Handsomely produced, WIGS even boasts intoxicating theme music by multi-Oscar-nominated Thomas Newman.

The channel's name (an acronym for Where It Gets Interesting) is meant to address the multifaceted nature of women, who in their daily lives are called upon to wear, metaphorically, not only many hats but also many wigs.

The creators of WIGS are two men who, despite their Y chromosomes, have built careers exploring the world of women.

Writer-producer-director Jon Avnet's credits include the films "Black Swan" and "Risky Business" and the TV series "The Starter Wife." Rodrigo Garcia produced the HBO series "In Treatment" and "Six Feet Under" and directed the gender-bender feature "Albert Nobbs," which earned its star, Glenn Close, a best-actress Oscar nod.

Several years ago they began cooking up WIGS as a way to mold their artistic visions to the Internet medium while targeting what they saw as an underserved Web audience: adult women.

They also wanted to adapt for the Web the experience of cinema.
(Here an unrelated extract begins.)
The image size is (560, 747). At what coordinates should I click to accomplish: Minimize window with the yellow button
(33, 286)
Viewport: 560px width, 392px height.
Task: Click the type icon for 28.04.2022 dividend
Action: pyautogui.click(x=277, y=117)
"The Internet isn't going to be dogs on skateboards forever," says Garcia. "We wanted to produce projects that are entertaining but aren't as disposable as what was gaining popularity at the time."

The arrival of the iPad made online even more suited to scripted entertainment.

Then YouTube recruited them for its new 100-channel portfolio. Suddenly their fledgling enterprise (in partnership with News Corp. Digital Media Group) had a well-established, massively visited home base.

An early WIGS offering was "Jan," written and directed by Avnet, a 15-part tale about a budding photographer who's focused on sex. It stars Caitlin Gerard ("The Social Network") and features Virginia Madsen, Stephen Moyer and Jaime Murray.

Garcia wrote and directed the 12-part "Blue," which stars Julia Stiles as the single mother of a teenage boy who has no idea that his mom's a prostitute.

Meanwhile, Avnet and Garcia were inviting other filmmakers and actors to come play.

The guidelines, in a sense, were simple: Each project had to have a woman at its center, "and we wanted her to be multidimensional and difficult to pin down at times," says Avnet. "We want it more complex than broadcast, not as graphic as cable. Beyond that, our green-light committee is two guys who look at each other and say, 'Well, whattaya think?'"

"Dakota," written and directed by Ami Canaan Mann ("Texas Killing Fields"), finds Jena Malone as a woman juggling motherhood and a poker addiction.

"Lauren" stars Jennifer Beals and Troian Bellisario in a drama about a female service member seeking justice after being raped by three fellow soldiers. It was directed by Lesli Linka Glatter ("Mad Men," ''The West Wing").

"Christine," written and directed by Garcia, follows an evening of speed dating with America Ferrera, also starring Eric Balfour and Gary Dourdan as two of her speed dates.

A speed-dating event is again the setting stocked with crossover characters from "Jan": Written and directed by Avnet, "Vanessa & Jan" premiered a few days ago.

And among those still ahead: "Georgia," a comic three-parter written and directed by Marta Kauffman ("Friends").

Production of the programs began last November and continued in Los Angeles through March in what Avnet describes as "an insanely demanding task."

"Budgets were tight and we were shooting very quickly," adds Garcia. "But in exchange there was freedom and the excitement of working on something new."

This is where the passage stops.